Saudações, cervejeiros!
Sabemos que a maquiagem é uma das armas de sedução das mulheres, e hoje, a coluna vai fazer um paralelo com algumas artimanhas semelhantes utilizadas nas cervejas com tal propósito.
(Bem como muitas outras artimanhas são utilizadas, também, como a inteligência, a perspicácia e a beleza – sim, para citar Vinicius de Morais: “Que me perdoem as feias, mas beleza é fundamental!”).
Outrossim, o foco da nossa conversa de hoje é justamente a “maquiagem” em termos cervejeiros, traduzindo, como alguns adjuntos podem ser acrescentados às cervejas para trazer uma experiência que melhor conquiste ao público.
Não direi que maquiagem cervejeira é uma “enganação”, mas, podemos dizer que ela é, minimamente, um dolus bonus (o exagero cometido pelo vendedor ao valorizar o objeto a ser alienado, sendo admissível tais manifestações exageradas, pois um mínimo de diligência pode dissipá-las). Todavia, é um tópico cabível a todos aqueles que se interessam pelo mundo das cervejas artesanais, conhecer os elementos que maquiam a cerveja.

#### [Registros extraídos]
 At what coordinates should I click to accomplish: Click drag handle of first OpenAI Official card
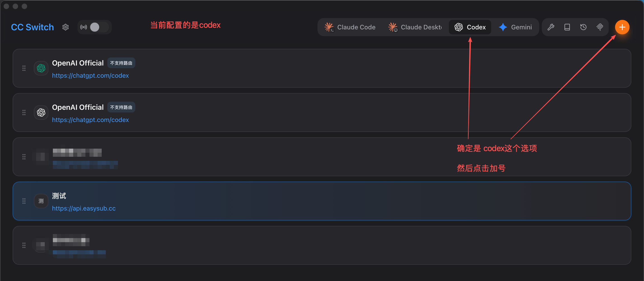tap(24, 68)
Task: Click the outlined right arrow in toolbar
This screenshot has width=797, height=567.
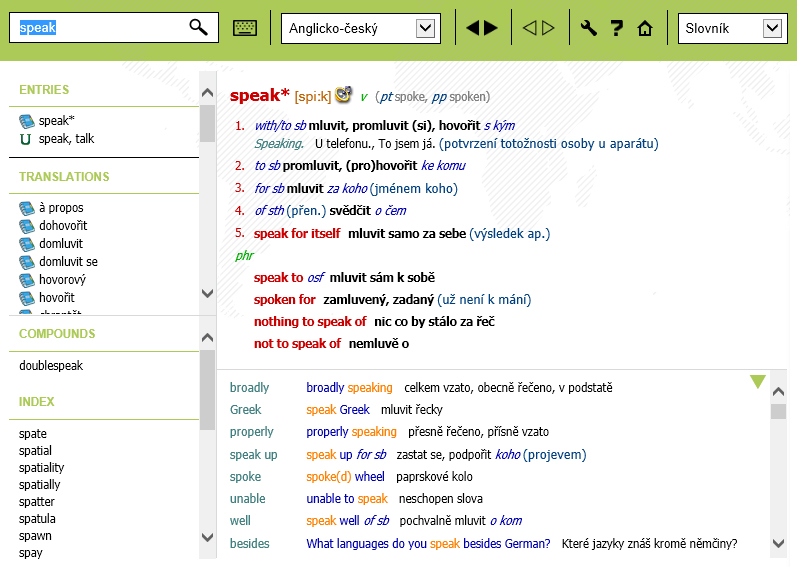Action: tap(548, 28)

#### [Objetivo proposto 1]
Responda às perguntas abaixo com base na coluna sobre maquiagem cervejeira.
(a) Qual poeta a coluna cita?
(b) Como a coluna define "dolus bonus"?
(c) Qual é o foco da conversa anunciado na coluna?
#### [Objetivo proposto 2]
Transcreva da coluna sobre maquiagem cervejeira todo o trecho que vai de "Sabemos que a" até "conquiste ao público.".
#### [Objetivo proposto 3]
Dê continuidade à coluna sobre maquiagem cervejeira a partir do ponto em que ela termina.

#### [Resposta do exercício 1]
(a) Vinicius de Morais.
(b) Como o exagero cometido pelo vendedor ao valorizar o objeto a ser alienado, sendo admissíveis tais manifestações exageradas, pois um mínimo de diligência pode dissipá-las.
(c) A "maquiagem" em termos cervejeiros, ou seja, como alguns adjuntos podem ser acrescentados às cervejas para trazer uma experiência que melhor conquiste o público.

#### [Resposta do exercício 2]
Sabemos que a maquiagem é uma das armas de sedução das mulheres, e hoje, a coluna vai fazer um paralelo com algumas artimanhas semelhantes utilizadas nas cervejas com tal propósito.
(Bem como muitas outras artimanhas são utilizadas, também, como a inteligência, a perspicácia e a beleza – sim, para citar Vinicius de Morais: “Que me perdoem as feias, mas beleza é fundamental!”).
Outrossim, o foco da nossa conversa de hoje é justamente a “maquiagem” em termos cervejeiros, traduzindo, como alguns adjuntos podem ser acrescentados às cervejas para trazer uma experiência que melhor conquiste ao público.

#### [Resposta do exercício 3]
Toda maquiagem é uma forma de “pintura”, acredito que os fashionistas de plantão pode vir a discordar de mim, mas, em último plano, uma maquiagem não difere de uma forma diversa de pintar a realidade. Temos que inserir a pintura da realidade com outros tons como uma forma de arte, eu jamais me furtaria a tal designação, tampouco seria um purista conservador em tal aspecto.
As possibilidades de como se confeccionar uma cerveja artesanal são muitas, não sou um purista, tampouco me apego ao saudosismo chauvinista reinheitsgebotiano que brada pelo “puro malte” (leia mais aqui: https://papocultura.com.br/puro-malte-sinonimo-de-qualidade/). O mundo das artesanais é justamente aquele que preza pela expansão de aromas e sabores, desbravando texturas e nuances das cervejas.
A assertiva anterior é importante para que seja demarcada a fundamentação de que o texto em apreço não é contrário à evolução cervejeira, tampouco prima por um obscurantismo retrógrado para tanto. Minha indagação apenas reside em um ponto singelo: até qual ponto a maquiagem (adjuntos) podem vir a descaracterizar uma cerveja? É justamente sobre esses aspectos que viremos a conversar no artigo em desenvolvimento hoje.
Aveia
Seguindo o preceito minimalista (de 1516) que cerveja é água, malte e lúpulo (e levedura, para fermentar), qualquer outro componente adicionado ao caldo é tido como adjunto. Nessa seção, vamos falar da aveia, um dos adjuntos mais utilizados atualmente na produção de cervejas artesanais.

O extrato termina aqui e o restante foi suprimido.